HTC to issue over-the-air patch for software flaw in Android devices

Company admits vulnerability and will roll out fix 'quickly'

HTC has confirmed that its latest Android devices have vulnerabilities that can leave confidential data exposed to hackers if malicious third-party applications are installed and is issuing a patch to fix the flaw.

The vulnerabilities means rogue applications granted permission to the internet are able to access and send confidential data, including user accounts, last known network, GPS location and histories of phone numbers without users' permission.

The flaws were found by bug hunters at the Android Police and found to affect EVO 4G, EVO 3G, EVO Shift 4G, Thunderbolt, MyTouch 4G Slide and Sensation models.

HTC confirmed the existence of the flaws and said it will begin rolling out an over-the-air update immediately, adding that data is at risk only if users download untrusted, third-party apps.

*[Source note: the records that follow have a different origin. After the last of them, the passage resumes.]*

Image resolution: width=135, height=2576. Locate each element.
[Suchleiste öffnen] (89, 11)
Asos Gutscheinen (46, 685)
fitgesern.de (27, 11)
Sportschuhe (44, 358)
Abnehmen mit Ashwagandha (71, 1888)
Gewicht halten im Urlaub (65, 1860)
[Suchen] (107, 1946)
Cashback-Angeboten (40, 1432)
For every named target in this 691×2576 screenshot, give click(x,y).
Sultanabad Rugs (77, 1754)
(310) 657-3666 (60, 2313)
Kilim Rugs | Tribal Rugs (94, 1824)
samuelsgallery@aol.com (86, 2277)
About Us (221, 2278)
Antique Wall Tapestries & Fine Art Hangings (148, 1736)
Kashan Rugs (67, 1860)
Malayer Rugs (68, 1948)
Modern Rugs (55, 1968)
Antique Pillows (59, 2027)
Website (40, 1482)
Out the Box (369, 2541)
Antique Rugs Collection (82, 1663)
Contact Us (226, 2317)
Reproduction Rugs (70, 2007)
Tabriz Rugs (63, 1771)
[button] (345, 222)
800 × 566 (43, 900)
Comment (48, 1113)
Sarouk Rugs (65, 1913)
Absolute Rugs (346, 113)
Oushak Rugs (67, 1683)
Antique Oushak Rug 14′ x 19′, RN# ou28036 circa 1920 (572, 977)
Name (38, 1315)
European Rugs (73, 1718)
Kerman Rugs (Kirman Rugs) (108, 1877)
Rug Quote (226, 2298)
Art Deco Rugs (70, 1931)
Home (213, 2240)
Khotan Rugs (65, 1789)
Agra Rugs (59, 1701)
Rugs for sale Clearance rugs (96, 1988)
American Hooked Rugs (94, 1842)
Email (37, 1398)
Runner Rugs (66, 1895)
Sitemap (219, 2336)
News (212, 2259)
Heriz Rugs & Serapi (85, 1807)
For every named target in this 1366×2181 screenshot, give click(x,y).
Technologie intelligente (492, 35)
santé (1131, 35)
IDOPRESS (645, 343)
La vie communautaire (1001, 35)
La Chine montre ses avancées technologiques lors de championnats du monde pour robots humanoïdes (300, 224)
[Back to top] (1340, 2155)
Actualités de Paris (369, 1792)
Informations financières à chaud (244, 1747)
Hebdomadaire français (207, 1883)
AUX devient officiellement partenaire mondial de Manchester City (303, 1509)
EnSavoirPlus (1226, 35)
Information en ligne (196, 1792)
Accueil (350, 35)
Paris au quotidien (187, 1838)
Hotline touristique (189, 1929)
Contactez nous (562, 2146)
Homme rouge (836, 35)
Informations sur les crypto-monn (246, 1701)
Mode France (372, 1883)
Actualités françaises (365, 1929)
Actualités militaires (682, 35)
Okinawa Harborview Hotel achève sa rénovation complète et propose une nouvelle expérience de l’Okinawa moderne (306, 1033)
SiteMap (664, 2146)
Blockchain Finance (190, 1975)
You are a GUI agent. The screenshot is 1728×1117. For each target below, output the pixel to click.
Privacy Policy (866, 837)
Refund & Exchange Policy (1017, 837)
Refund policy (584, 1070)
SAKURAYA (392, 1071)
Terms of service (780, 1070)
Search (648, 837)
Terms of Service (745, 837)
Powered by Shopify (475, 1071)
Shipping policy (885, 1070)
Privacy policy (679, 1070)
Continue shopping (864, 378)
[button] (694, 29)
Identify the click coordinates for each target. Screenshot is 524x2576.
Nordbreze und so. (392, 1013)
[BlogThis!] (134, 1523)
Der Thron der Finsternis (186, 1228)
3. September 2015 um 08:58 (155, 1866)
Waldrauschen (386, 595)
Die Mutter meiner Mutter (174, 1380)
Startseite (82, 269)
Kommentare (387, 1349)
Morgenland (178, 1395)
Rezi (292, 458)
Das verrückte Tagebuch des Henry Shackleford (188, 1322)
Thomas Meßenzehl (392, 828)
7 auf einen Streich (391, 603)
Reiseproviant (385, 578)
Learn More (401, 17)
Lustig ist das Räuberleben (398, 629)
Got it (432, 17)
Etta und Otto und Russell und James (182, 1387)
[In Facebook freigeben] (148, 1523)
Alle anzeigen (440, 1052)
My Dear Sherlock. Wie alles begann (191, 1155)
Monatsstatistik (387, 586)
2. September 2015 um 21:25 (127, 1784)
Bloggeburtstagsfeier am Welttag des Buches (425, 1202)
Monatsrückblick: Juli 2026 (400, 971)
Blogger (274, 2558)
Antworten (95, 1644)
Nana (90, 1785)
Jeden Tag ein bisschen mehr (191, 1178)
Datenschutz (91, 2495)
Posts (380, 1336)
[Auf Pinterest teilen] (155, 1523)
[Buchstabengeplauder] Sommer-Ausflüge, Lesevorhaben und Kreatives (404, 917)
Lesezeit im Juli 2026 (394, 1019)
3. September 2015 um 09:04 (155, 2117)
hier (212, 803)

"In our ongoing investigation into this recent claim we have concluded that, while this HTC software itself does no harm to customer data, there is a vulnerability that could be exploited by a malicious third-party application," it said.

"HTC is working to quickly release a security update that will resolve the issue on affected devices. Following a short testing period by our carrier partners, the patch will be sent over the air to customers, who will be notified to download and install it."

The company stated that no customer data has been compromised at present, and urged customers to only download, install and use applications from trusted sources in the meantime.